Ce que j’en ai pensé ?!
La grande force de Jonathan Coe est de nous proposer une magnifique palette de personnages, justement nuancés et dont les caractères sont très bien décrits. Je pense que chacun⋅e d’entre nous peut se reconnaître dans l’un d’eux. Benjamin, le personnage central de cette trilogie, est un doux rêveur, toujours perdu dans son monde et qui semble assez peu atteint par les problèmes de la société qui l’entoure. C’est un intellectuel, extrêmement timide, qui va s’enfermer des années durant dans une histoire d’amour impossible, qui est aussi sa source d’inspiration pour créer.
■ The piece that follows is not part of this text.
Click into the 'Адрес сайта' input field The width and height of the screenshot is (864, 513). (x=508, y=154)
Parmi ses amis et sa famille, nous découvrons un large panel de profils allant du politicien néo-libéral à la femme de ménage originaire des pays de l’Est en passant par l’adolescente militante de gauche ou le quarantenaire de classe moyenne qui peine à joindre les deux bouts. Chacun⋅e a un rôle à jouer dans cette immense fresque qui témoigne de l’évolution de la société anglaise des années 70 à aujourd’hui.
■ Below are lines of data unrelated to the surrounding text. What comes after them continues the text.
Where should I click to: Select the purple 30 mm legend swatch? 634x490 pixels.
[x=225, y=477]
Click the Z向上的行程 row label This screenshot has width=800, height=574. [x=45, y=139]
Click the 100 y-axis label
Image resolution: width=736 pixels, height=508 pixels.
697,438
J’ai trouvé cette lecture très instructive car elle m’a permis de mieux appréhender l’histoire contemporaine de ce pays qui nous semble pourtant si familier. Jonathan Coe aborde les grandes questions politiques qui ont secoué son pays depuis quatre décennies telles que la privatisation des services publics, la montée du racisme ou le référendum du Brexit.
Du point de vue de la forme, l’auteur jongle entre un récit principal raconté par le biais d’un narrateur omniscient et différentes formes de discours direct [pensées, lettres, courriels] ou d’inserts tels que des coupures de journaux qui auraient été rédigés par les différents protagonistes. Cela lui permet de jouer sur le rythme mais aussi sur les niveaux de style.
L’auteur fait preuve de beaucoup d’humour et d’ironie dans son roman. Cela lui permet d’aborder certaines scènes de manière originale [je n’aurais jamais cru rire autant en lisant une scène de sexe, par exemple].
J’ai trouvé que le thème du racisme était très présent tout au long de la série [et pas uniquement dans le dernier tome] : l’auteur démontre ainsi clairement que la haine de l’Autre grandit systématiquement en cas de crise économique et que cet Autre est variable, en fonction des époques [les Irlandais, les noirs, les musulmans, etc.].
Birmingham, soutenait Doug, avait produit en quelques décennies deux théoriciens racistes de taille : Enoch Powell et J. R. R. Tolkien. Philippe était outragé par une telle affirmation. Tolkien était sans l’ombre d’un doute son auteur favori, et il était curieux de savoir en quoi c’était un écrivain raciste. Doug lui suggéra de relire le Seigneur des Anneaux. Philippe rétorqua qu’il le relisait tous les six mois. Dans ce cas, rétorqua Doug , il avait dû remarquer que chez Tolkien les méchants, les Orques, avaient une apparence manifestement négroïde. Et ça ne l’avait pas frappé que les renforts qui venaient appuyer Sauron, le Seigneur Ténébreux, avaient eux-mêmes la peau sombre, étaient vaguement originaires de régions tropicales du sud, et chevauchaient souvent des éléphants ?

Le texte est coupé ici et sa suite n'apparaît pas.